ECONOMIC TRANSITION IN POLAND & RUSSIA



Since approximately 1988, Poland and the republic of Russia (formerly Soviet Union) have gone through major economic reform. The main emphasis of this paper is to identify the different approaches that the governments in these two countries have taken and to look at the positive and negative effects that these drastic changes have had on their economies. Specifically, the question asked in this paper is, "Why has the economic transition in Poland been more successful than in Russia? We will be looking at what factors are being used to measure this success and what their prospects are for the future.

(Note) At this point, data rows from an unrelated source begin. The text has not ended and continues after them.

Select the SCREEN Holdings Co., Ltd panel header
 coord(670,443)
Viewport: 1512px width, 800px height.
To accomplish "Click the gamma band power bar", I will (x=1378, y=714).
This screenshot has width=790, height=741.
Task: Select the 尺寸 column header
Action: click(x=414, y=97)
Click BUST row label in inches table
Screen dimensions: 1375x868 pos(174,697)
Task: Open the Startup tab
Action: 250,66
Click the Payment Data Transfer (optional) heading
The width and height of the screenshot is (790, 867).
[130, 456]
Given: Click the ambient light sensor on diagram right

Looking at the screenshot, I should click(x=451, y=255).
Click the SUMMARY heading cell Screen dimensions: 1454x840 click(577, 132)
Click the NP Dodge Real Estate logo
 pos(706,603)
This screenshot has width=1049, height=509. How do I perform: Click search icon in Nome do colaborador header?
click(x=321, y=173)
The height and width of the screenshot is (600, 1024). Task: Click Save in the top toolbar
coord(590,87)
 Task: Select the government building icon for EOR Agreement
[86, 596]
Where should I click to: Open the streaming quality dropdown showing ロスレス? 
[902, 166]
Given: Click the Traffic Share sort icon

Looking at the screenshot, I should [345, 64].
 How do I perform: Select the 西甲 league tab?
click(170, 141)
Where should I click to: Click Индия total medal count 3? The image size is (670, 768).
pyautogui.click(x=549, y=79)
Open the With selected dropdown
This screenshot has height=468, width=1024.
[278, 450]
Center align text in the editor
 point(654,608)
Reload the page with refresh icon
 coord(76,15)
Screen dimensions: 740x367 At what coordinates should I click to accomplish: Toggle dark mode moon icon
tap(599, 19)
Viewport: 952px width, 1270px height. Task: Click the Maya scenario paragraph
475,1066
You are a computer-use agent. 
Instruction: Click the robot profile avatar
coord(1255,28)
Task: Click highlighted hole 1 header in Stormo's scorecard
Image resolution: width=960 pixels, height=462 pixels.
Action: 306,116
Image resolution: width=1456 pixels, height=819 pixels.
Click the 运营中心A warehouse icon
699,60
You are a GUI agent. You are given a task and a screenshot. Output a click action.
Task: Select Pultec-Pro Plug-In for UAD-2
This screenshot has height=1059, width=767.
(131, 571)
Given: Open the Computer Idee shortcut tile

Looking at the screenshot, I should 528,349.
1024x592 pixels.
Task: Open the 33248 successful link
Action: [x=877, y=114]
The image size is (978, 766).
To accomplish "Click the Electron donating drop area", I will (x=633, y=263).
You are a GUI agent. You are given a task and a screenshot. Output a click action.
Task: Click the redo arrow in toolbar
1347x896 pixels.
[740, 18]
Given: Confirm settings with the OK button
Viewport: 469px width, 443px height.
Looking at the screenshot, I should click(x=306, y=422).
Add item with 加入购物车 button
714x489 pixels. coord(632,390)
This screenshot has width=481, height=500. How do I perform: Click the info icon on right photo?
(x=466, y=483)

With almost half of the world stayed under the communist ties, Poland took risk and applied revolutionary economic reforms under which it started closing inefficient plants, ended subsidies for plants working at a loss, introduces mass privatization and lifted price controls. The shocking therapy successfully introduced Poland to the path of rapid economic growth and made it the reform model for other post-communist countries. Also, to increase the educational quality and adjust its profiles to the present labor market needs, in 1998 Polish government implemented the education system reform. The modifications, including every field of schoolwork, brought the system closer to the western education standards and gave Polish students, and well as their teachers greater flexibility in shaping their career.

For Decades, the Communist Party of the Soviet Union swore that the red tide initiated within its borders would sweep the world covering every nation with the ideals of Marxism. Karl Marx’s promise of a communist utopia was embraced by the governments of many nations and his philosophy became one of the prevalent worldviews of the 20th century. However, in the late 1980’s, the leaders of the Communist Party bowed to a revolution of different type. This concession was the result of the reform efforts of Mikhail Gorbachev as the party agreed to end its monopoly on power in the Soviet Union. As the world enters a new decade, Karl Marx’s bold statement appears destined to be proven wrong. After a decade of massive social upheaval in countries behind the Iron Curtain, the communist philosophy became a system of a bygone era. The Soviet Union, the nation with the world’s largest land mass and the leader of the communist world, has suddenly had its political power base challenged and its economy shaken to the core.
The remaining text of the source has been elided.